» REQUIRED ACTION
A verbatim reproduction of all the entries is needed.

[Opening THE DATA section]

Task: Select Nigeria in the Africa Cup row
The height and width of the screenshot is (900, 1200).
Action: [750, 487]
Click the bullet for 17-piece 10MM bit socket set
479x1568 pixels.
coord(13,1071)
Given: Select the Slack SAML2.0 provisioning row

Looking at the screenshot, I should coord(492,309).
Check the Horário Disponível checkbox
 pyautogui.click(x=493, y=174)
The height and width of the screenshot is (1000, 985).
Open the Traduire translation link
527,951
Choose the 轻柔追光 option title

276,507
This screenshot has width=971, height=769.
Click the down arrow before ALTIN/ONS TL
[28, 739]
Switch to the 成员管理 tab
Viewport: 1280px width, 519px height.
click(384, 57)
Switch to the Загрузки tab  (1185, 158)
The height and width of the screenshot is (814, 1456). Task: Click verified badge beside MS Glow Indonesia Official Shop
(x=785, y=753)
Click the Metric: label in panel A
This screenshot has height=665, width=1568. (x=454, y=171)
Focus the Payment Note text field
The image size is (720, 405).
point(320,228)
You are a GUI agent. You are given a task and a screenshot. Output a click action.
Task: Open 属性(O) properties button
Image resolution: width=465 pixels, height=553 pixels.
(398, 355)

[Closing THE DATA section]

» WRITTEN RESPONSE
Task: Select Nigeria in the Africa Cup row
The height and width of the screenshot is (900, 1200).
Action: [750, 487]
Click the bullet for 17-piece 10MM bit socket set
479x1568 pixels.
coord(13,1071)
Given: Select the Slack SAML2.0 provisioning row

Looking at the screenshot, I should coord(492,309).
Check the Horário Disponível checkbox
 pyautogui.click(x=493, y=174)
The height and width of the screenshot is (1000, 985).
Open the Traduire translation link
527,951
Choose the 轻柔追光 option title

276,507
This screenshot has width=971, height=769.
Click the down arrow before ALTIN/ONS TL
[28, 739]
Switch to the 成员管理 tab
Viewport: 1280px width, 519px height.
click(384, 57)
Switch to the Загрузки tab  (1185, 158)
The height and width of the screenshot is (814, 1456). Task: Click verified badge beside MS Glow Indonesia Official Shop
(x=785, y=753)
Click the Metric: label in panel A
This screenshot has height=665, width=1568. (x=454, y=171)
Focus the Payment Note text field
The image size is (720, 405).
point(320,228)
You are a GUI agent. You are given a task and a screenshot. Output a click action.
Task: Open 属性(O) properties button
Image resolution: width=465 pixels, height=553 pixels.
(398, 355)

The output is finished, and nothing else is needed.